PROBLEM.
Line by line, output the entries below exactly as they appear.

SUPPLIED ENTRIES.
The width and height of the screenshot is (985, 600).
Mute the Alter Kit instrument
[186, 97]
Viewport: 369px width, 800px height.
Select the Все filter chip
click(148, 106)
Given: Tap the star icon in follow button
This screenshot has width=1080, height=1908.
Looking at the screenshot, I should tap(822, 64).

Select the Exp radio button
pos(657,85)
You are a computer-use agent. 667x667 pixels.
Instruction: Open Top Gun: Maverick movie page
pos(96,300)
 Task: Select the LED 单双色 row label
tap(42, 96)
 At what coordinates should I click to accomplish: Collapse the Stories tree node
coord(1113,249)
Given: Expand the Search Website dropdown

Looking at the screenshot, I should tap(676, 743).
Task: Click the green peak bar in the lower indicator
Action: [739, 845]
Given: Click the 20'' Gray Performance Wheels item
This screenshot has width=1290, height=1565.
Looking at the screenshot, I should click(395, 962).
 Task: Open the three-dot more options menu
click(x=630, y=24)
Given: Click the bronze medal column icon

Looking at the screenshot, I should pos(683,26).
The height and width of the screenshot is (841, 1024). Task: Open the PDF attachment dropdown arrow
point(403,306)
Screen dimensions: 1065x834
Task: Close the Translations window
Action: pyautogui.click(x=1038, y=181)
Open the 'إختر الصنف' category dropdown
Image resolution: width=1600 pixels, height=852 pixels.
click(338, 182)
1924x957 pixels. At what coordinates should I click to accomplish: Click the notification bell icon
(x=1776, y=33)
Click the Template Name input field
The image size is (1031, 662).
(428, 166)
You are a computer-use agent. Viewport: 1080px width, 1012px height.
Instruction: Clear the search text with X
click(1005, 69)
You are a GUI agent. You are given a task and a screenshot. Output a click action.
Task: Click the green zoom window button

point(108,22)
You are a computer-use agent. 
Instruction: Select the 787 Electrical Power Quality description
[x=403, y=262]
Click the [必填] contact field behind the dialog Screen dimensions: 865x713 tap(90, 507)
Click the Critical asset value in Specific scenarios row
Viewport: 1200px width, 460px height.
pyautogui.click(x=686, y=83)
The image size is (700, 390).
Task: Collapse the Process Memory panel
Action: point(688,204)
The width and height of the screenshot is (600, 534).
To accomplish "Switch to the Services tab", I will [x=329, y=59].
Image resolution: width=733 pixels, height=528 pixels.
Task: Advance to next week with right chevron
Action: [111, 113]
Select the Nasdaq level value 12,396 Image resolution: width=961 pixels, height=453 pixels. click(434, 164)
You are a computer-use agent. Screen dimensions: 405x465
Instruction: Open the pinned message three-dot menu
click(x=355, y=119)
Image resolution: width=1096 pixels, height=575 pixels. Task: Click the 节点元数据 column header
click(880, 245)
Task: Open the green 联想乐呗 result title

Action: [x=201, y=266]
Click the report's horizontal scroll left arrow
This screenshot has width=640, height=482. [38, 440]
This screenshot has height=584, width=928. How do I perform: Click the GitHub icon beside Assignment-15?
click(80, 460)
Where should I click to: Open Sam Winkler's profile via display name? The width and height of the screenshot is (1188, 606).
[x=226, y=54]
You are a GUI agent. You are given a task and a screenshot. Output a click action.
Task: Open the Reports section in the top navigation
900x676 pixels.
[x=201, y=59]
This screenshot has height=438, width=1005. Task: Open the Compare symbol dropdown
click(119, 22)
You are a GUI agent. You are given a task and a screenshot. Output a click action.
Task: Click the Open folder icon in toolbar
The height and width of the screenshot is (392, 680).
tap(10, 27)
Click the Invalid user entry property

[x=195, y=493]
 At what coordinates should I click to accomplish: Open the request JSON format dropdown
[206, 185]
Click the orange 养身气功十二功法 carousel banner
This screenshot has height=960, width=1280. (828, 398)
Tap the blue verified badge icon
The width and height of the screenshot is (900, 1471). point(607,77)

WRITTEN RESPONSE.
The width and height of the screenshot is (985, 600).
Mute the Alter Kit instrument
[186, 97]
Viewport: 369px width, 800px height.
Select the Все filter chip
click(148, 106)
Given: Tap the star icon in follow button
This screenshot has width=1080, height=1908.
Looking at the screenshot, I should tap(822, 64).

Select the Exp radio button
pos(657,85)
You are a computer-use agent. 667x667 pixels.
Instruction: Open Top Gun: Maverick movie page
pos(96,300)
 Task: Select the LED 单双色 row label
tap(42, 96)
 At what coordinates should I click to accomplish: Collapse the Stories tree node
coord(1113,249)
Given: Expand the Search Website dropdown

Looking at the screenshot, I should tap(676, 743).
Task: Click the green peak bar in the lower indicator
Action: [739, 845]
Given: Click the 20'' Gray Performance Wheels item
This screenshot has width=1290, height=1565.
Looking at the screenshot, I should click(395, 962).
 Task: Open the three-dot more options menu
click(x=630, y=24)
Given: Click the bronze medal column icon

Looking at the screenshot, I should pos(683,26).
The height and width of the screenshot is (841, 1024). Task: Open the PDF attachment dropdown arrow
point(403,306)
Screen dimensions: 1065x834
Task: Close the Translations window
Action: pyautogui.click(x=1038, y=181)
Open the 'إختر الصنف' category dropdown
Image resolution: width=1600 pixels, height=852 pixels.
click(338, 182)
1924x957 pixels. At what coordinates should I click to accomplish: Click the notification bell icon
(x=1776, y=33)
Click the Template Name input field
The image size is (1031, 662).
(428, 166)
You are a computer-use agent. Viewport: 1080px width, 1012px height.
Instruction: Clear the search text with X
click(1005, 69)
You are a GUI agent. You are given a task and a screenshot. Output a click action.
Task: Click the green zoom window button

point(108,22)
You are a computer-use agent. 
Instruction: Select the 787 Electrical Power Quality description
[x=403, y=262]
Click the [必填] contact field behind the dialog Screen dimensions: 865x713 tap(90, 507)
Click the Critical asset value in Specific scenarios row
Viewport: 1200px width, 460px height.
pyautogui.click(x=686, y=83)
The image size is (700, 390).
Task: Collapse the Process Memory panel
Action: point(688,204)
The width and height of the screenshot is (600, 534).
To accomplish "Switch to the Services tab", I will [x=329, y=59].
Image resolution: width=733 pixels, height=528 pixels.
Task: Advance to next week with right chevron
Action: [111, 113]
Select the Nasdaq level value 12,396 Image resolution: width=961 pixels, height=453 pixels. click(434, 164)
You are a computer-use agent. Screen dimensions: 405x465
Instruction: Open the pinned message three-dot menu
click(x=355, y=119)
Image resolution: width=1096 pixels, height=575 pixels. Task: Click the 节点元数据 column header
click(880, 245)
Task: Open the green 联想乐呗 result title

Action: [x=201, y=266]
Click the report's horizontal scroll left arrow
This screenshot has width=640, height=482. [38, 440]
This screenshot has height=584, width=928. How do I perform: Click the GitHub icon beside Assignment-15?
click(80, 460)
Where should I click to: Open Sam Winkler's profile via display name? The width and height of the screenshot is (1188, 606).
[x=226, y=54]
You are a GUI agent. You are given a task and a screenshot. Output a click action.
Task: Open the Reports section in the top navigation
900x676 pixels.
[x=201, y=59]
This screenshot has height=438, width=1005. Task: Open the Compare symbol dropdown
click(119, 22)
You are a GUI agent. You are given a task and a screenshot. Output a click action.
Task: Click the Open folder icon in toolbar
The height and width of the screenshot is (392, 680).
tap(10, 27)
Click the Invalid user entry property

[x=195, y=493]
 At what coordinates should I click to accomplish: Open the request JSON format dropdown
[206, 185]
Click the orange 养身气功十二功法 carousel banner
This screenshot has height=960, width=1280. (828, 398)
Tap the blue verified badge icon
The width and height of the screenshot is (900, 1471). point(607,77)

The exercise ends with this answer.